La partie peut débuter. Dans un superbe décor fait de bric et de broc, laissant apparaître les murs bruts et les coulisses du théâtre de la Porte Saint-Martin, Catherine Frot, alanguie sur une méridienne - sa reine comme la prénomme Vincent Dedienne - se lance en chanson : « Moi je m’ennuie » fredonne-t-elle, sur l'air de Camille François. Son fou, Vincent Dedienne, apparaît, tentant de distraire sa reine. « Fais-moi une roulade, un gratin. Raconte-moi un rêve. On fait un jeu : Time's up, Colin Maillard, Mortal Kombat », lâche successivement la comédienne, avant d'entrer dans le vif du sujet.
Boby Lapointe, danse contemporaine, lE DÎNER DE CON... les saynètes s'enchaînent
Dès lors, les saynètes s’enchaînent sans logique, selon le procédé annoncé du cadavre exquis. Pêle-mêle, se côtoieront des chansonnettes de Boby Lapointe ou Léopold de Lima interprétées avec fantaisie par Catherine Frot et accompagnée au piano, des séquences plus théâtrales telles que les confessions d’un alcoolique d'après «La vie matérielle» de Marguerite Duras, un sketch de Pierre Palmade, «Une journée de merde», une embardée délicieusement absurde narrant l’histoire de Marie-Claude et son python, suivi du «Poème à mon frère blanc» de Léopold Sédar Senghor.

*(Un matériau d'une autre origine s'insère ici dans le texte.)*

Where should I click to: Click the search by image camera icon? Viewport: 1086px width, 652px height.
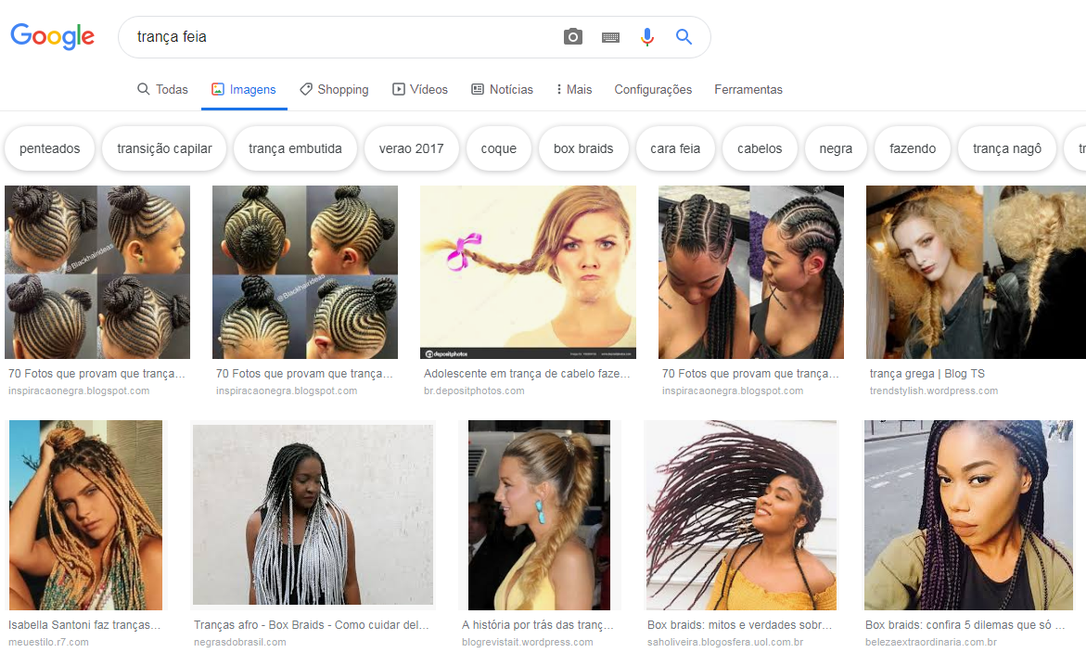(573, 37)
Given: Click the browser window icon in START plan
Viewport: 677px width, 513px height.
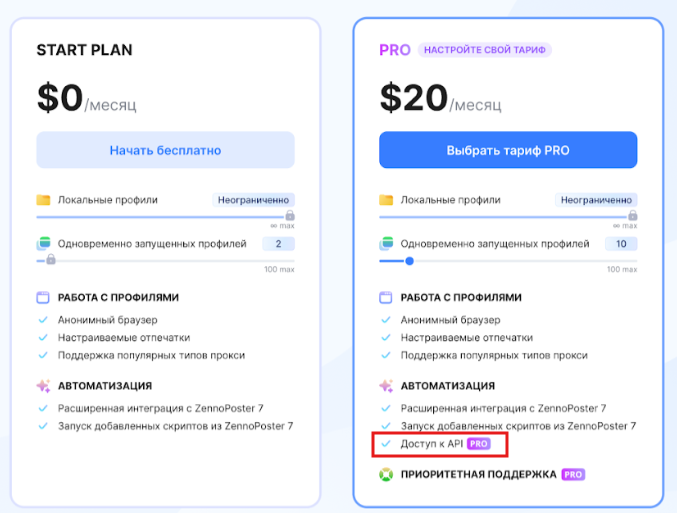Looking at the screenshot, I should coord(43,297).
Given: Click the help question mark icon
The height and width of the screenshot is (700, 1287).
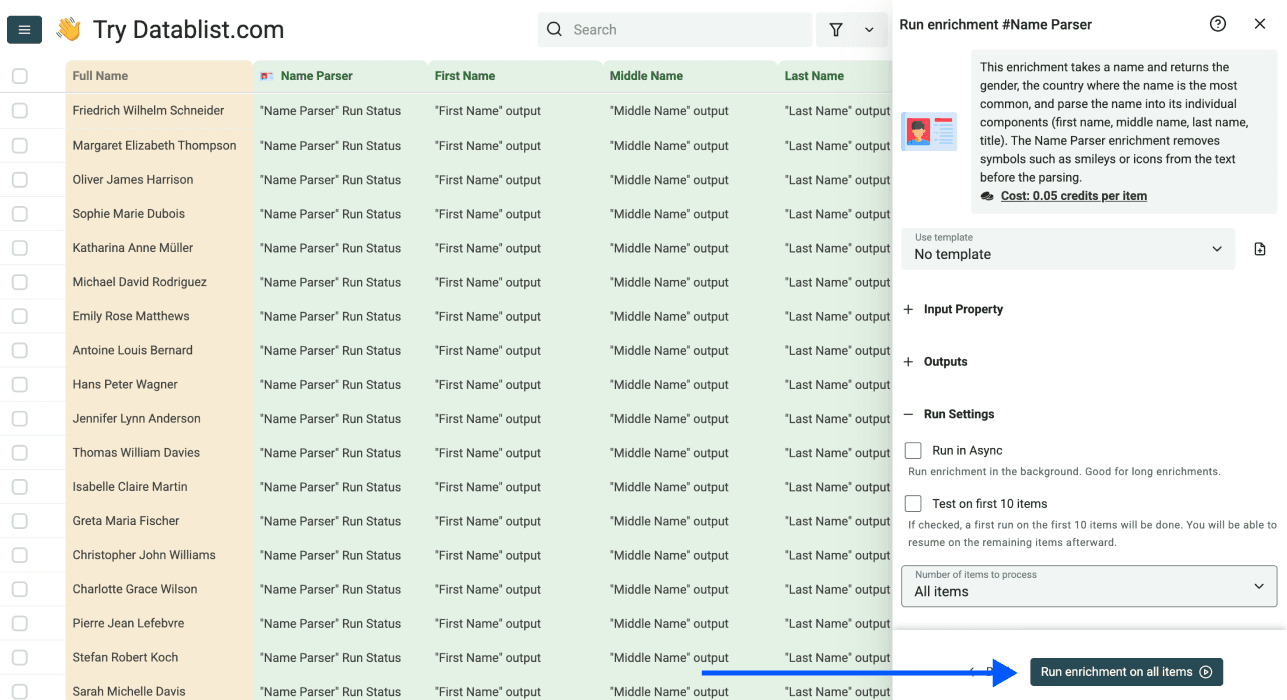Looking at the screenshot, I should pyautogui.click(x=1217, y=23).
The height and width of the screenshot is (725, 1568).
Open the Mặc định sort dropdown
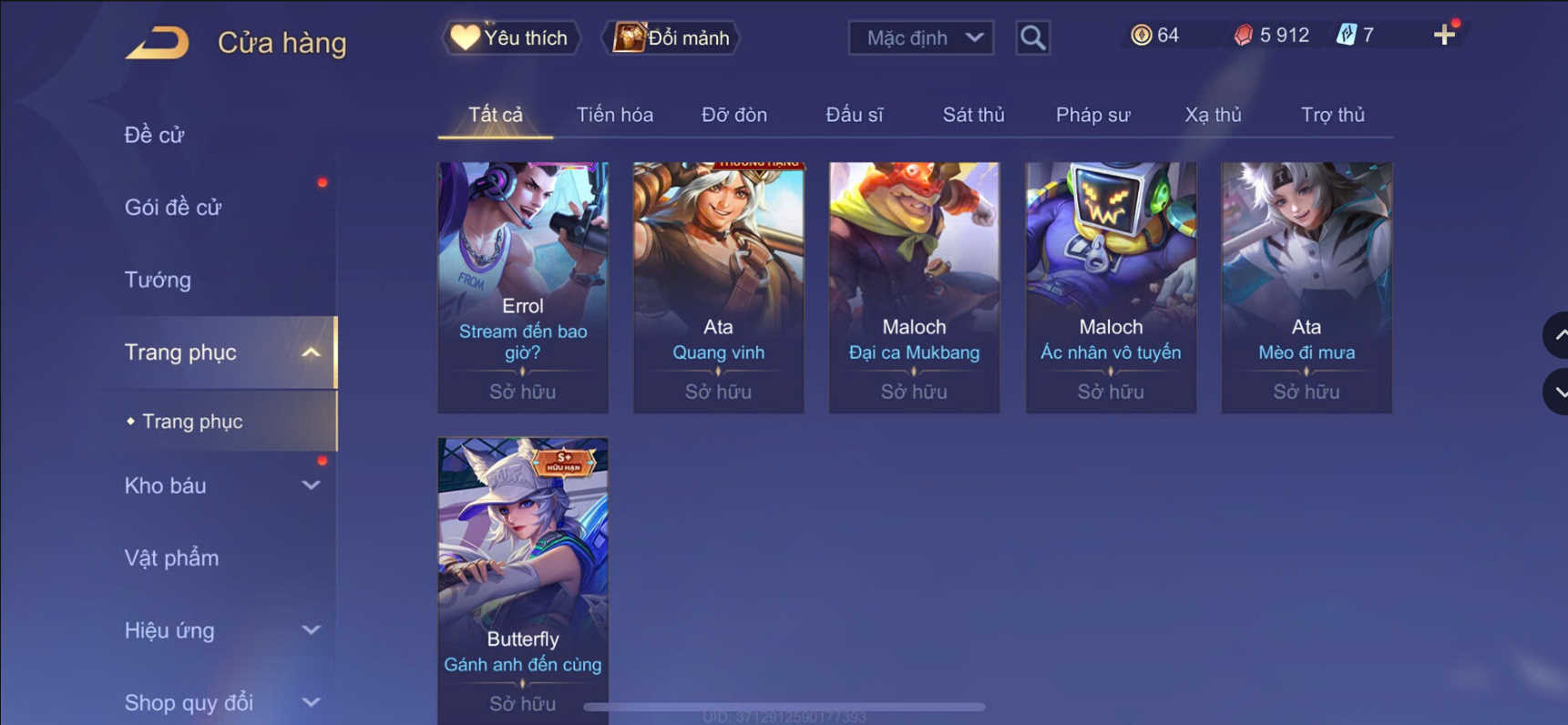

Tous les genres sont réunis sur scène. Humour, théâtre, chanson... le duo a pioché ici et là, poursuivant avec un extrait du «Dîner de cons», une chorégraphie contemporaine dansée par Catherine Frot et Vincent Dedienne, soulignant toute la complicité qui émane de leur duo, une reprise réjouissante de «Téléphone-moi» de Nicole Croisille brillamment interprétée par Vincent Dedienne, un moment d'émotion à l'écoute du poème de Jorge Luis Borgès «Tu apprendras», ou encore une série d'hommages aux disparus : Louis Jouvet, Samuel Beckett, Jacques Villeret. Des saynètes qui ne manquent ni d’audace, ni de brio.
Certains adoreront, invoquant, à juste titre, la performance des acteurs, l’audace, l’alchimie qui se dégage de ces deux comédiens impeccables. Encore faudra-t-il, pour les autres, entrer dans ce monde sans queue ni tête, au risque d’être désorientés face à une telle accumulation de scènes, et ce malgré la qualité de ce duo hors pair.
«La carpe et le lapin», actuellement, Théâtre de la Porte Saint-Martin, Paris.